▶ Source text
It is also believed that some members might also be part of a pro-ISIL faction despite the group's official stance regarding ISIL which is critical and generally opposed to it, including reportedly instructing its members not to associate with ISIL members, and ISIL viewing the group as heretical due to their support of the Taliban and al-Qaeda, as well as the group's hesitance to confront Hayat Tahrir al-Sham, despite tensions between the two.

===Hayat Tahrir al-Sham===
The group has held tensions with Hayat Tahrir al-Sham on numerous occasions but has largely avoided armed confrontation with HTS, with most of the tensions being confined to media campaigns against each other. In January 2019, Hurras al-Din accused HTS of being involved in a secret plan to establish a military council under the control of the mainstream Syrian opposition including ex-government defectors, that would be supervised by Turkey, Hurras al-Din also claimed that HTS was willing to open the M5 highway to traffic from government-held areas.

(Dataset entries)
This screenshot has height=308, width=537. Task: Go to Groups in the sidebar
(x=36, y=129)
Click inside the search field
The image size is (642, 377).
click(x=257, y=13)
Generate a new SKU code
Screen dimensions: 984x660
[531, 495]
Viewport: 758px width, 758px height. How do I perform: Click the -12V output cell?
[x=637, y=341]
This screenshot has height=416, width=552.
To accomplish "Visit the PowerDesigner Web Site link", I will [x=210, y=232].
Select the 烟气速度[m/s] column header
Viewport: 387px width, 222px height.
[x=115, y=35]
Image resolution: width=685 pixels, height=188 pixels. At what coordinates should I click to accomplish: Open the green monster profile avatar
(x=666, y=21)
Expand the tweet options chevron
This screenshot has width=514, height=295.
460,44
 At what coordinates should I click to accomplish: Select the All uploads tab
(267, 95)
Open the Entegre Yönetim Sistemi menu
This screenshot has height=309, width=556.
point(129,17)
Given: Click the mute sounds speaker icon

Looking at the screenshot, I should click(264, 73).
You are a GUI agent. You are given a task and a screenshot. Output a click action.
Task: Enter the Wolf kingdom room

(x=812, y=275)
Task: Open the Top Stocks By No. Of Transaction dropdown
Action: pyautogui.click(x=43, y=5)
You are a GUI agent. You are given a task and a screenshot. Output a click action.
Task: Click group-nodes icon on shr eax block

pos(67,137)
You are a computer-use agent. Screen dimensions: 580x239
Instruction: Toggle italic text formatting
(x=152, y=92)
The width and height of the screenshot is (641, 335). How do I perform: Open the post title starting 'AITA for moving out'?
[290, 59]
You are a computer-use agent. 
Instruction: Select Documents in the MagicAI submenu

▶ Instructions for the task
Please transcribe the source text word for word, starting with "It is also believed" and going on through "between the two.".

▶ Exercise result
It is also believed that some members might also be part of a pro-ISIL faction despite the group's official stance regarding ISIL which is critical and generally opposed to it, including reportedly instructing its members not to associate with ISIL members, and ISIL viewing the group as heretical due to their support of the Taliban and al-Qaeda, as well as the group's hesitance to confront Hayat Tahrir al-Sham, despite tensions between the two.